> Required actions
[1] In the Relentless Moon review, take everything from "Spy Nicole is" down to "into its own." and swap "pulse-pounding" for "heart-racing".
[2] Answer these questions from the Relentless Moon review:
(a) Which two people does Nicole allow to witness the final piece of her persona click into place?
(b) Which fellow Lady Astronaut does Nicole commiserate with on Mars?
(c) What threatens Nicole's capacity to keep herself and others safe?

---------- Page text

And this is where Nicole upends the status quo by outing herself as a spy.
When reviewing the novel last year, I kept mum on delving too much into the already multifaceted Nicole’s other-other training, not wanting to reveal a plot detail that factors into the latter half of the book. As we’re revisiting it for the Hugos, however, we can celebrate how Nicole allowing Eugene and Myrtle to witness this final piece of their friend and colleague’s persona click into place makes her both vulnerable and fearsome. For the first half of the novel, it seems as if Nicole’s life is an open book; then she reveals that the reader, as well as the people she’s supposedly closest to, only know as much as she wants them to know. By offering up this part of her past, she allows herself to be vulnerable in the present, which in turn allows her to accept help when her eating disorder threatens her capacity to keep herself and others safe.
Spy Nicole is completely in her element, combining the qualities she had already displayed at disparate points in the novel—charming politicians at parties, negotiating her way into the mission, commiserating with fellow Lady Astronaut Elma York on Mars—into a honed point to locate the saboteur(s) in her midst. This is when Relentless Moon goes full pulse-pounding spy thriller, sifting through each astronaut’s baggage from Earth to separate their own bullshit from genuine motives. It’s a trip to see the book, like Nicole, come into its own.

--------------------
---------- Extracted entries

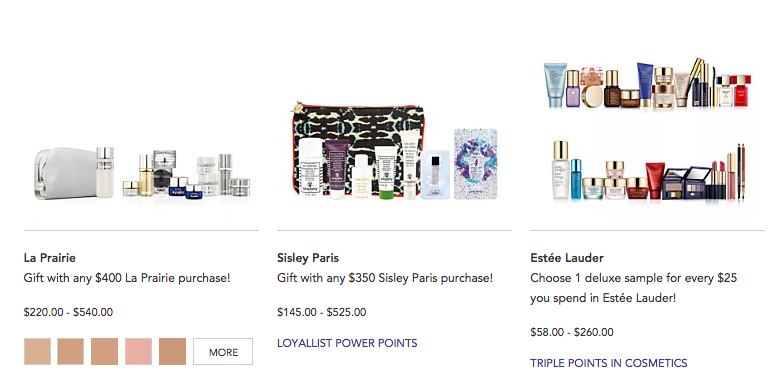Open the La Prairie gift set image
Screen dimensions: 770x382
pyautogui.click(x=142, y=173)
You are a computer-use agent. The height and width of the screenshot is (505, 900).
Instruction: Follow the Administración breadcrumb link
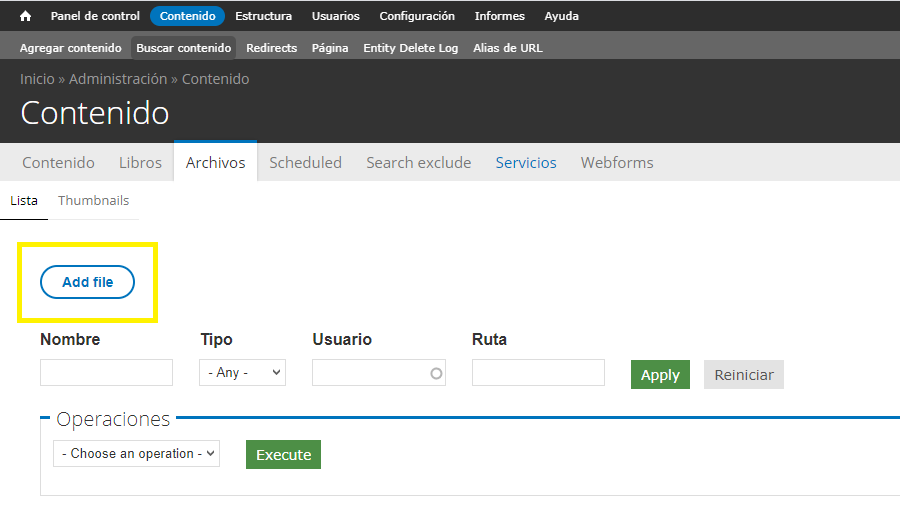118,79
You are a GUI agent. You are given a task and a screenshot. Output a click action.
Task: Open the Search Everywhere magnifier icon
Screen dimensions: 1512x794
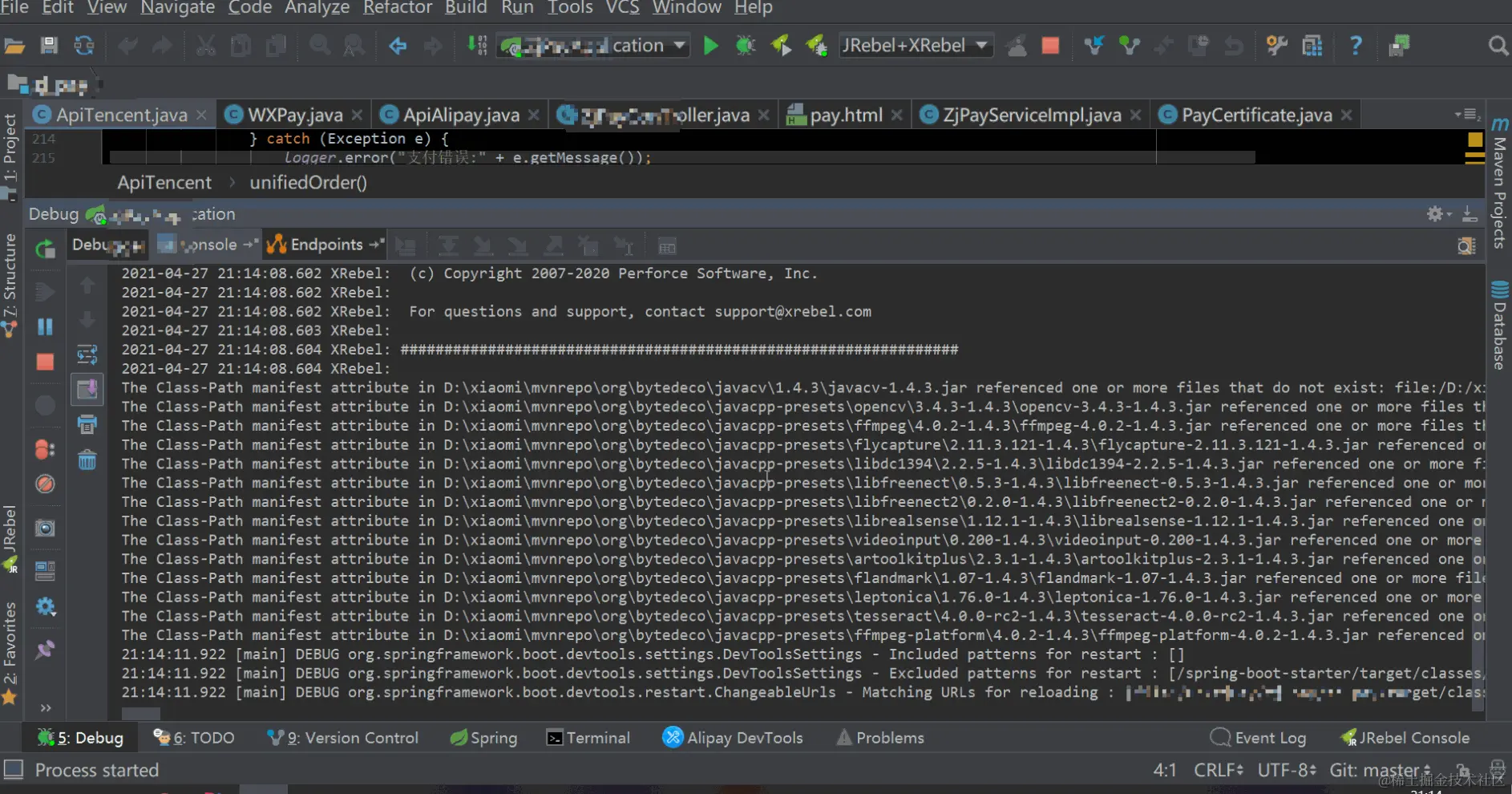1498,46
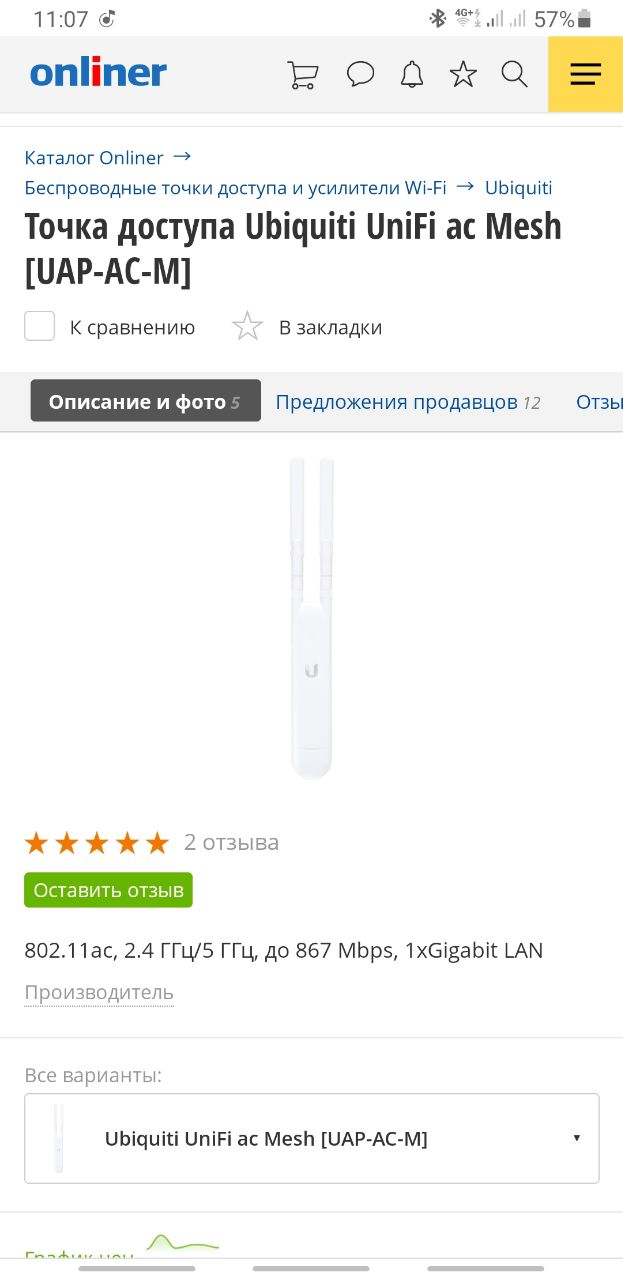
Task: Open notifications bell icon
Action: 412,74
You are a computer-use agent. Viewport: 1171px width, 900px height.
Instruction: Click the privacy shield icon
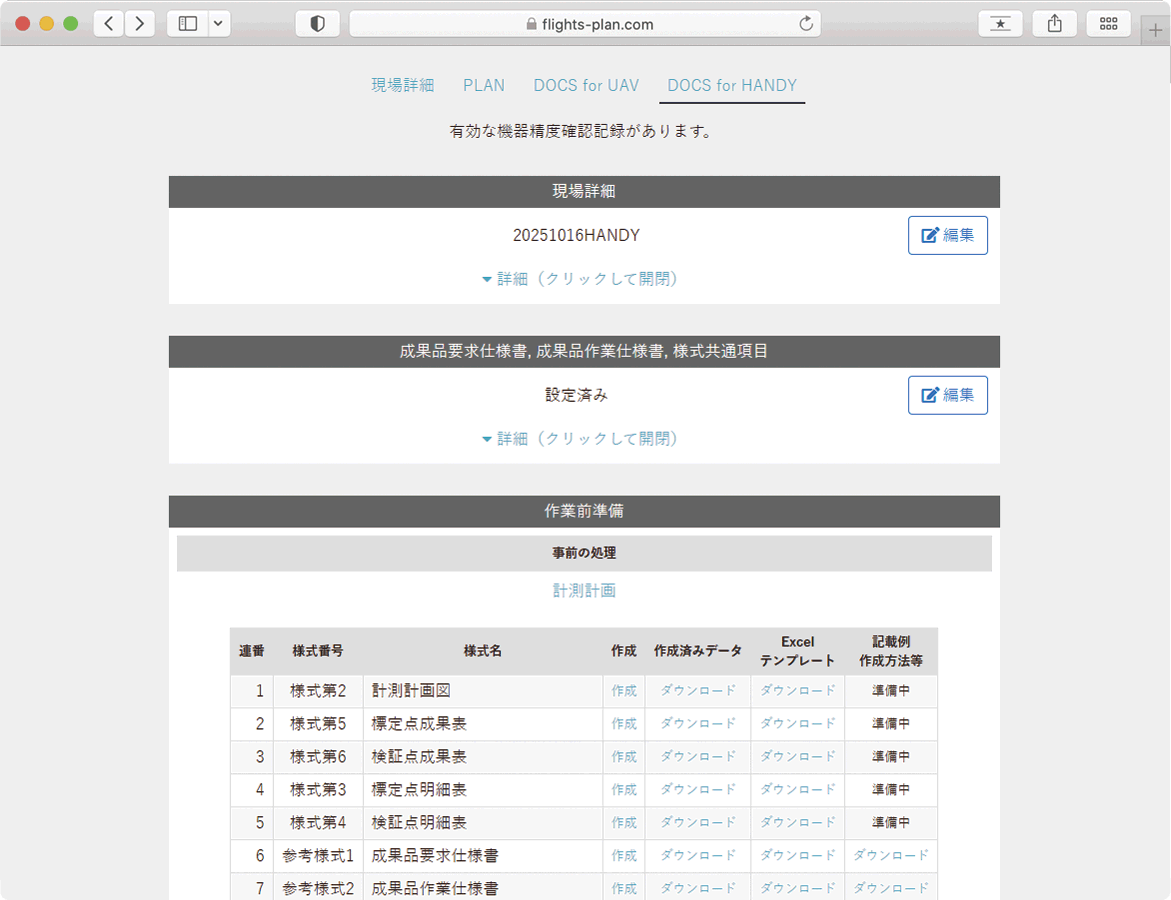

--------------------

> Solution list
[1]
Spy Nicole is completely in her element, combining the qualities she had already displayed at disparate points in the novel—charming politicians at parties, negotiating her way into the mission, commiserating with fellow Lady Astronaut Elma York on Mars—into a honed point to locate the saboteur(s) in her midst. This is when Relentless Moon goes full heart-racing spy thriller, sifting through each astronaut’s baggage from Earth to separate their own bullshit from genuine motives. It’s a trip to see the book, like Nicole, come into its own.

[2]
(a) Eugene and Myrtle
(b) Elma York
(c) Her eating disorder